● Data:
_ _ _ _

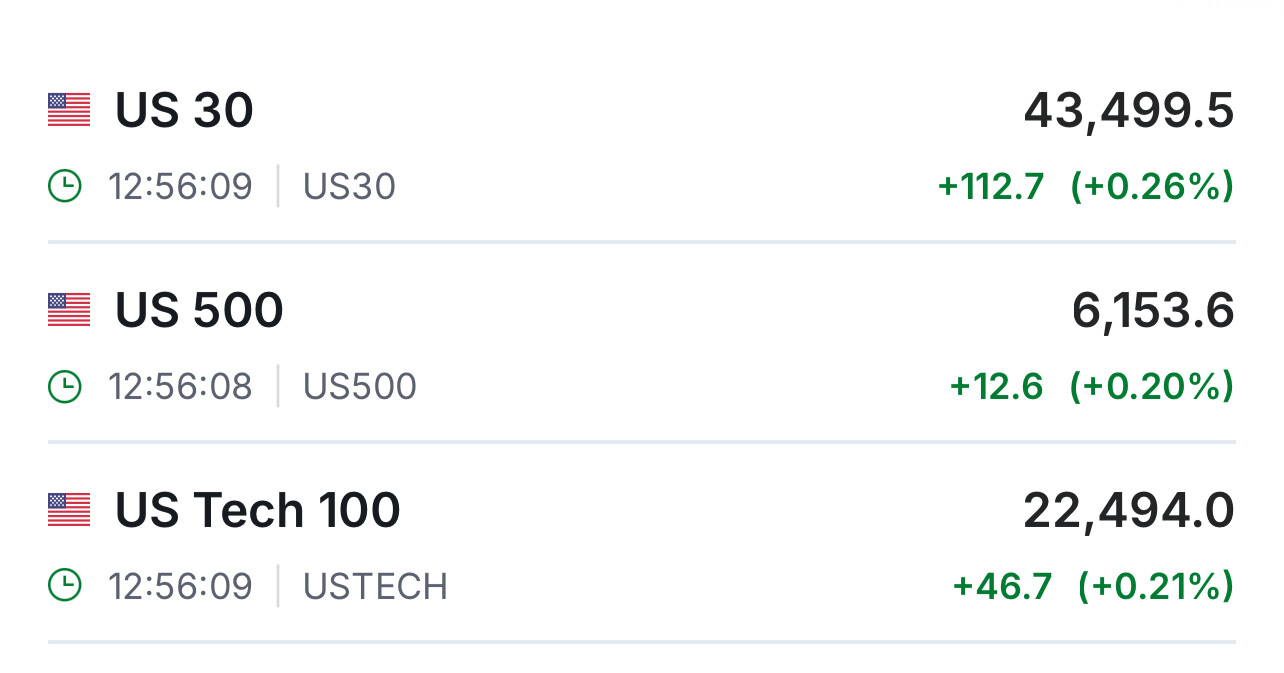Open the US Tech 100 index name
This screenshot has width=1284, height=673.
257,510
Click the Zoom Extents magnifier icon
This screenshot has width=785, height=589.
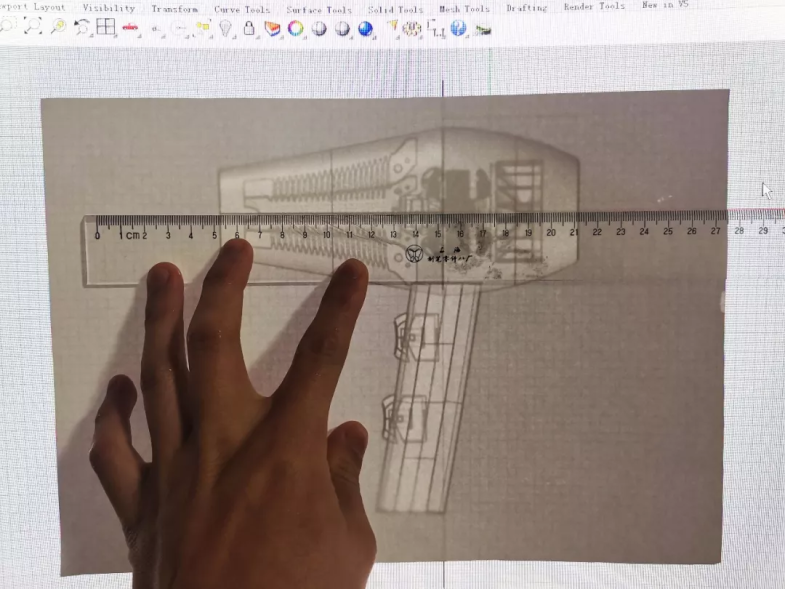(58, 27)
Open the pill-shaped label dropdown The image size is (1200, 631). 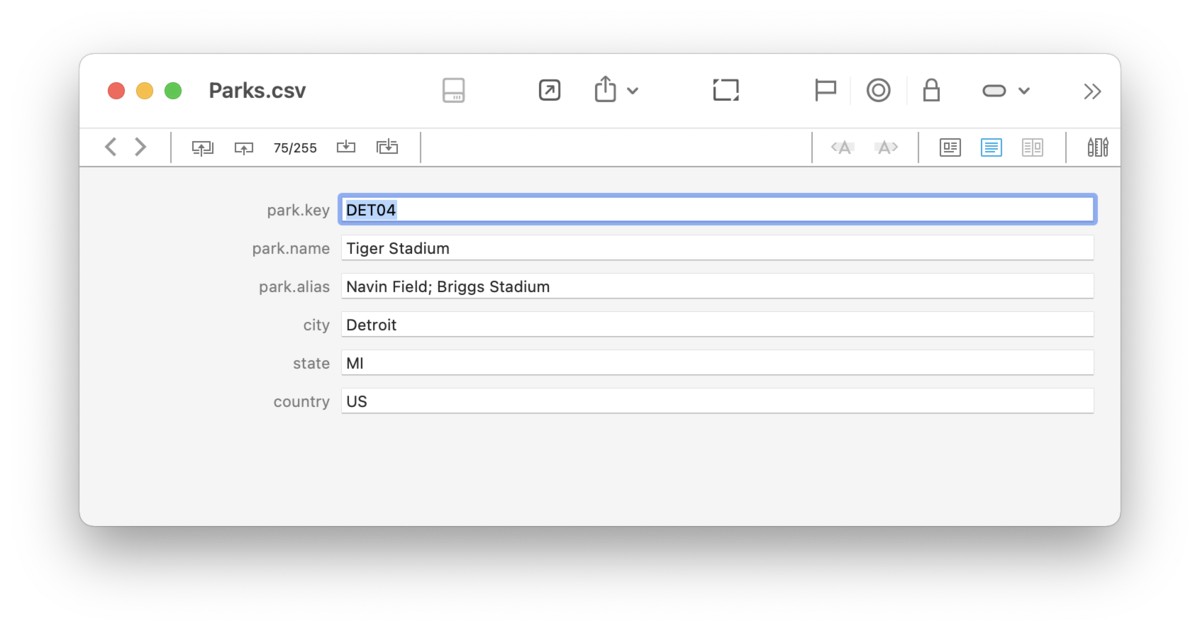pos(1005,91)
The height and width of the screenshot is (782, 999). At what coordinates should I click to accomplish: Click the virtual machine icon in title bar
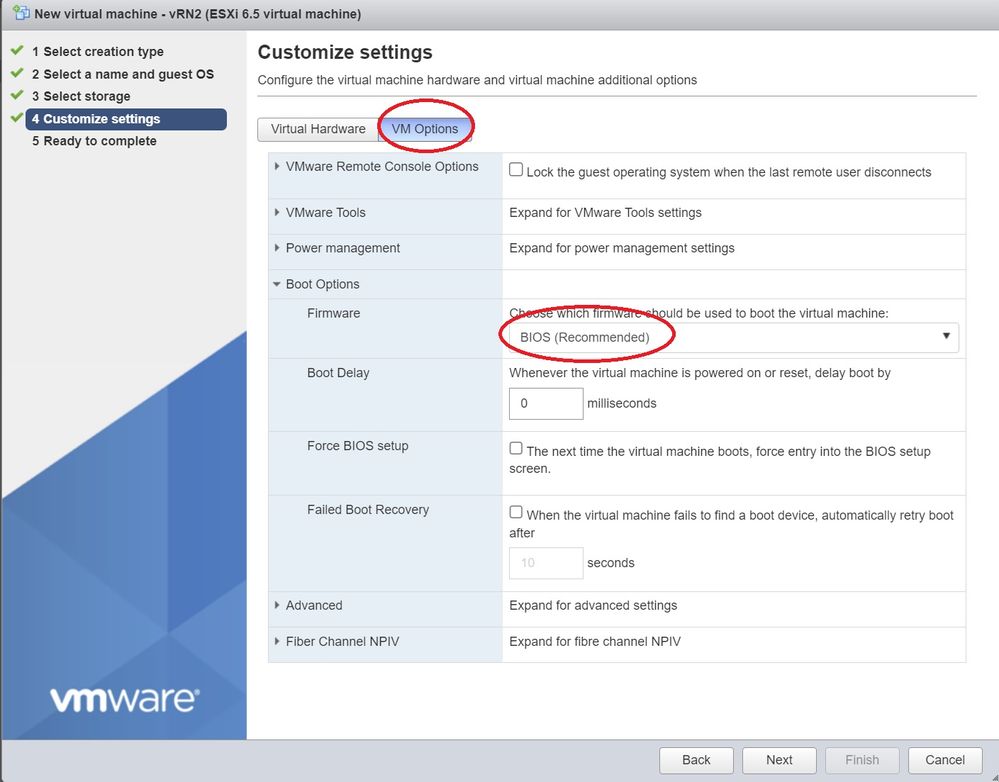(x=19, y=14)
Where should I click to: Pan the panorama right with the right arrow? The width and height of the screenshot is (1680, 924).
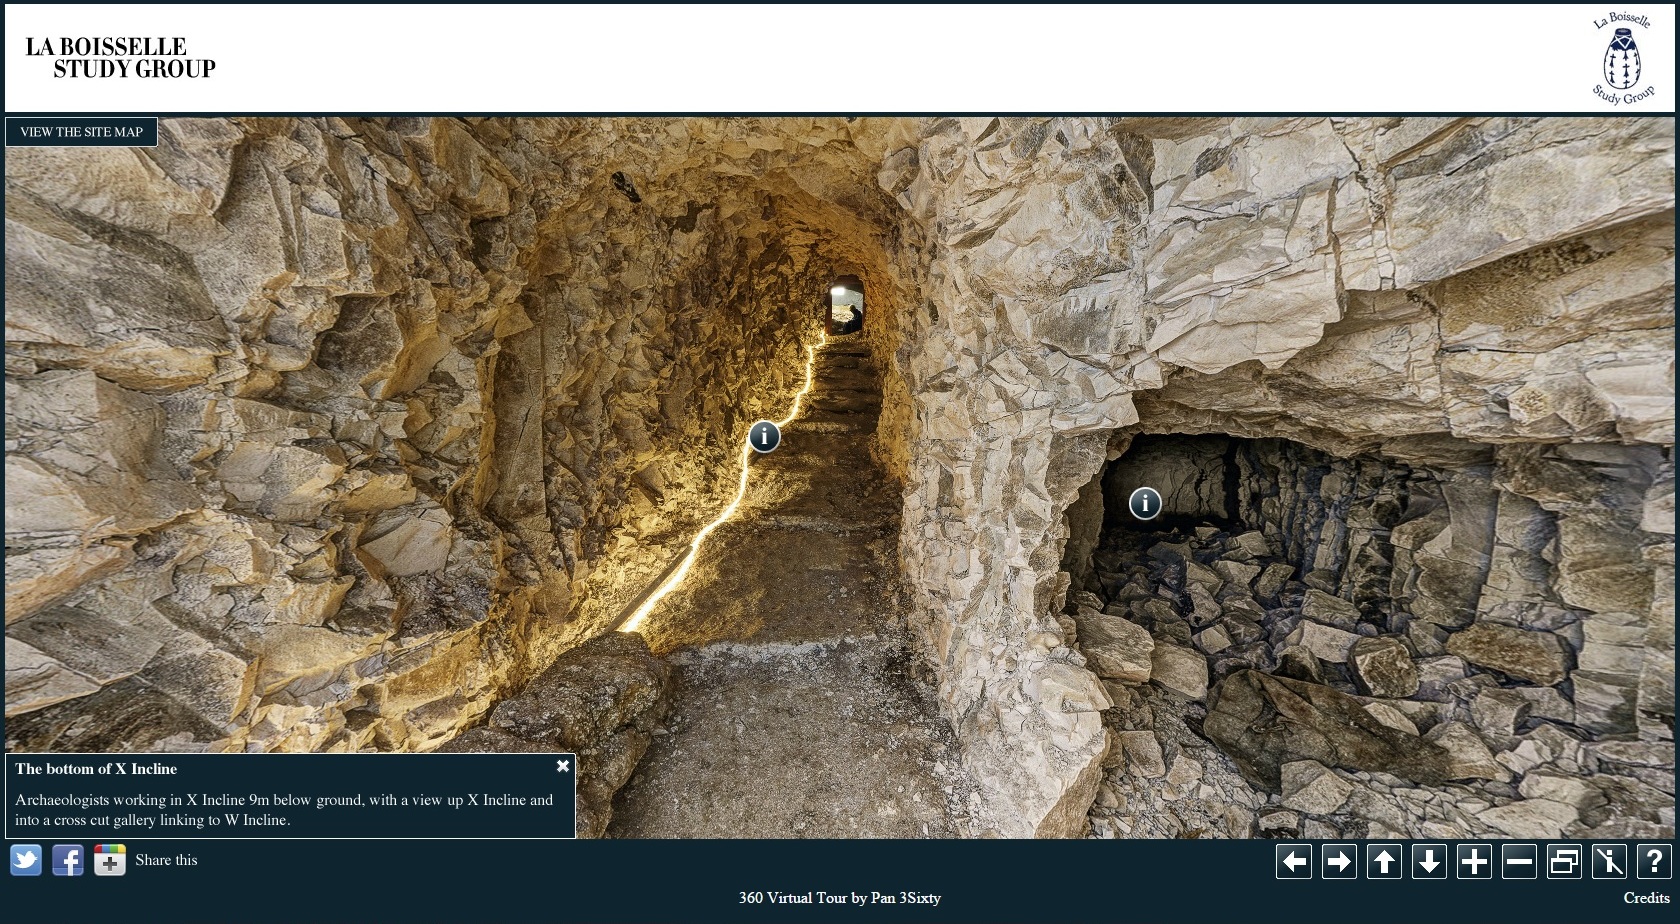coord(1339,861)
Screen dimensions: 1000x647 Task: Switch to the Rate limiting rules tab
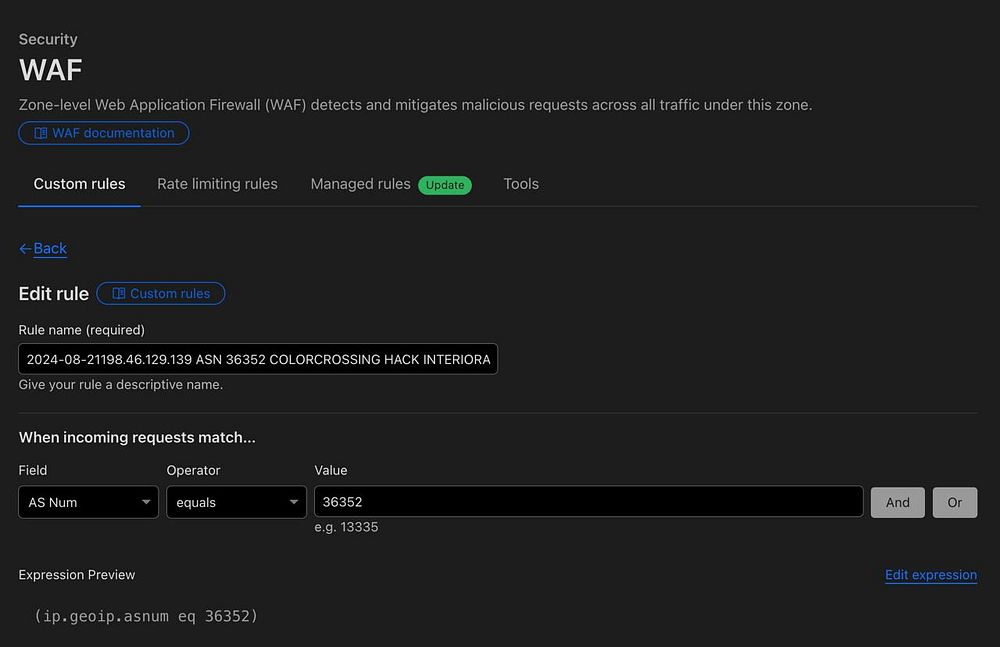pos(217,184)
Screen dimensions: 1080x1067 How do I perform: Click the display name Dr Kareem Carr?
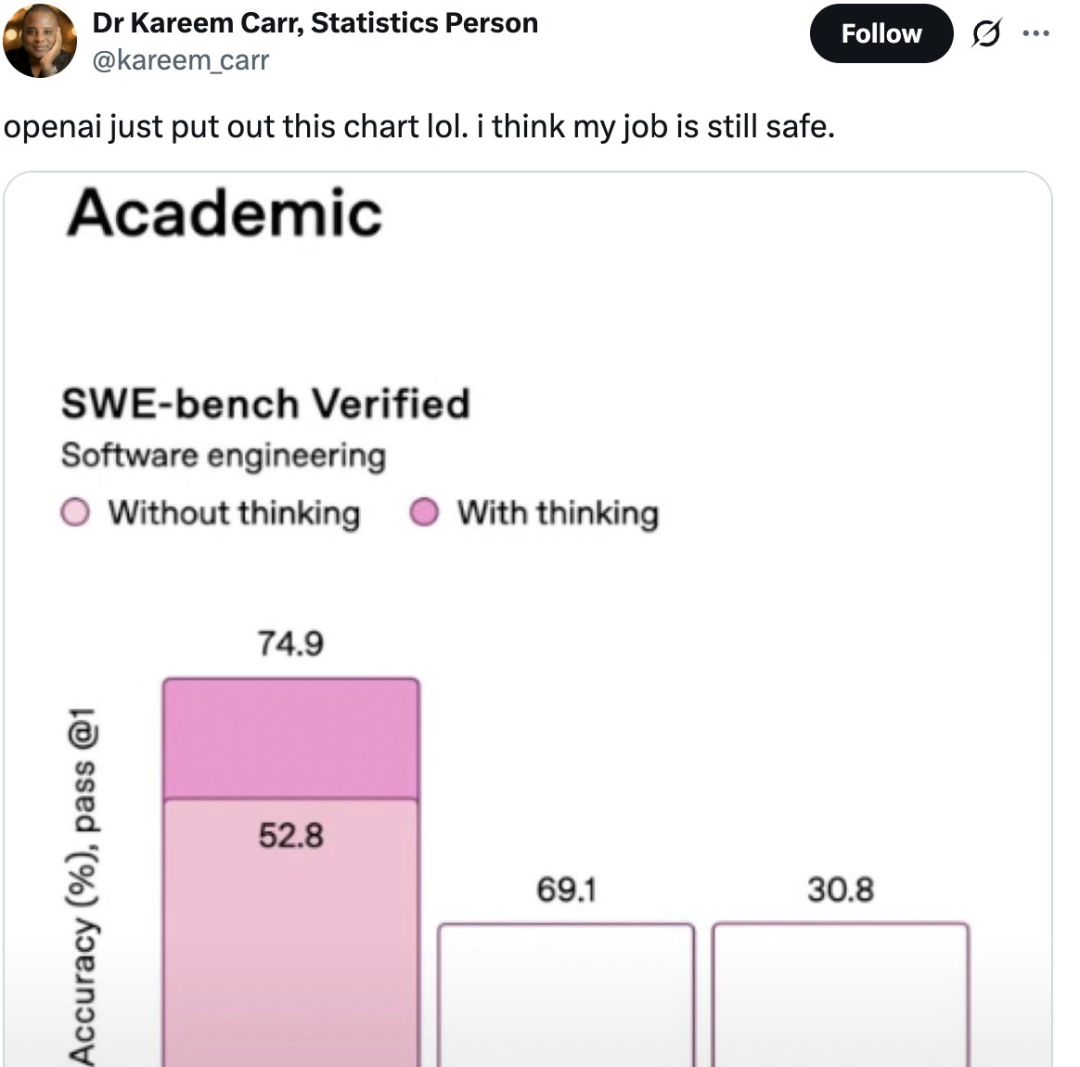point(315,23)
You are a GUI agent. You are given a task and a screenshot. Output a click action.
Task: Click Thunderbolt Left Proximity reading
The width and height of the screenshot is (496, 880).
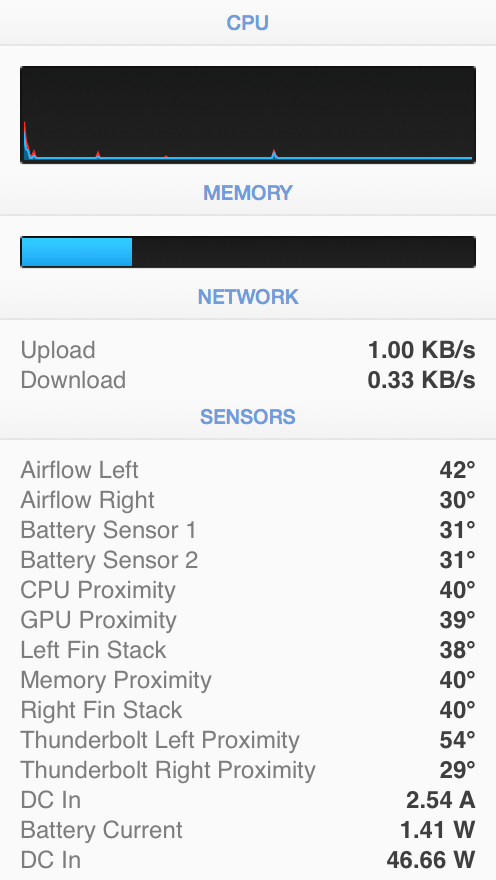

_ _ _ _

Retyping is limited to the line with "Screen dimensions: 1080x1067" and the lines after it in the material above; give them exactly and leave out the pictures.

● Output of the task:
Screen dimensions: 1080x1067 How do I perform: Click the display name Dr Kareem Carr?
point(315,23)
You are a GUI agent. You are given a task and a screenshot. Output a click action.
Task: Click Thunderbolt Left Proximity reading
The width and height of the screenshot is (496, 880).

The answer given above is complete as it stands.